-- WORK REQUIRED --
Which lines run from the one containing "Given: Open the 诊间支付提醒 message title" through the end of the entries? Restate them word for word, and only those.

-- THE DATA --
---

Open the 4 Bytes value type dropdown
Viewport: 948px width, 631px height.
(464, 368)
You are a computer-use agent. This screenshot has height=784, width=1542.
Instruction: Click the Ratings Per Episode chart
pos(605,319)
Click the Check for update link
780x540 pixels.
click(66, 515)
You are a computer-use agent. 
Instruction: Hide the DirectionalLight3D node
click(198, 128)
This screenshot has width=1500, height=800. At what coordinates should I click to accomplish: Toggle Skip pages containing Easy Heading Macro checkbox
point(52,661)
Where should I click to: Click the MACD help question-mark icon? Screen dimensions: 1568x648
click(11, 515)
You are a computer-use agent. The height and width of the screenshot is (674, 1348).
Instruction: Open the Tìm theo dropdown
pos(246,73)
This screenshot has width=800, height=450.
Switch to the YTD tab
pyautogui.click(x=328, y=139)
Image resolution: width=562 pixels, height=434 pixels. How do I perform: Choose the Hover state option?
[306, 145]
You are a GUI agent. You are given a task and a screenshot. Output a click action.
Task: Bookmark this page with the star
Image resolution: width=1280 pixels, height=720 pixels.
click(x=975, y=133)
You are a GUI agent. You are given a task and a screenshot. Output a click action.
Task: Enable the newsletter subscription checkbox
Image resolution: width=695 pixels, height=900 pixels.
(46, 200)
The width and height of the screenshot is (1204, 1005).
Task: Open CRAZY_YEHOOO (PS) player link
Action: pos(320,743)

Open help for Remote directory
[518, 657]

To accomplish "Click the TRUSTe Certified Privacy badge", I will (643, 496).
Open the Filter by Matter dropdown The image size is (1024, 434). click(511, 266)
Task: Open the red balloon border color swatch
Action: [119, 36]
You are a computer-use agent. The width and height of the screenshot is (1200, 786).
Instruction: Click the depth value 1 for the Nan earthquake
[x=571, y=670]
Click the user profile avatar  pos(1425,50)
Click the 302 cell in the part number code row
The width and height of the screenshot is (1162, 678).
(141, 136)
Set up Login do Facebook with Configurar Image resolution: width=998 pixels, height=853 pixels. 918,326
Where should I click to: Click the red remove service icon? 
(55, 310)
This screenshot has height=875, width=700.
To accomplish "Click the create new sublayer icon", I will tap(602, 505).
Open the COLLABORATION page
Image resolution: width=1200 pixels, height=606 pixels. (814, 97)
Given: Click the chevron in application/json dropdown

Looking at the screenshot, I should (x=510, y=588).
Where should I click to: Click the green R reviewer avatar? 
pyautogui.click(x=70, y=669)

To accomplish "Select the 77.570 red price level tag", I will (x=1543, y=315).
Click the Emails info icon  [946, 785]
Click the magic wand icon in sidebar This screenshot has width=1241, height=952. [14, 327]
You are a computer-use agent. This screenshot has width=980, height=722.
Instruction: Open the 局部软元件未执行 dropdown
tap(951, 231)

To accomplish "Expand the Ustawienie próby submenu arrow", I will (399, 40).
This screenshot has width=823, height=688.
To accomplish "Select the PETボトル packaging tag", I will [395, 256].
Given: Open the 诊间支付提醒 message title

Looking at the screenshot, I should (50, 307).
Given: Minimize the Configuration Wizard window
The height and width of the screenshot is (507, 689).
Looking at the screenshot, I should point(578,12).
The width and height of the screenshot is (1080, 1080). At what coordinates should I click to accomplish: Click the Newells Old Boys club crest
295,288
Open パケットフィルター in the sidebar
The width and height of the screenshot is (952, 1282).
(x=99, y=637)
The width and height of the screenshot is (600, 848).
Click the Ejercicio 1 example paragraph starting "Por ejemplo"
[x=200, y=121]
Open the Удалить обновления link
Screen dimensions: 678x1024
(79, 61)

---

-- EXERCISE SOLUTION --
Given: Open the 诊间支付提醒 message title

Looking at the screenshot, I should (50, 307).
Given: Minimize the Configuration Wizard window
The height and width of the screenshot is (507, 689).
Looking at the screenshot, I should point(578,12).
The width and height of the screenshot is (1080, 1080). At what coordinates should I click to accomplish: Click the Newells Old Boys club crest
295,288
Open パケットフィルター in the sidebar
The width and height of the screenshot is (952, 1282).
(x=99, y=637)
The width and height of the screenshot is (600, 848).
Click the Ejercicio 1 example paragraph starting "Por ejemplo"
[x=200, y=121]
Open the Удалить обновления link
Screen dimensions: 678x1024
(79, 61)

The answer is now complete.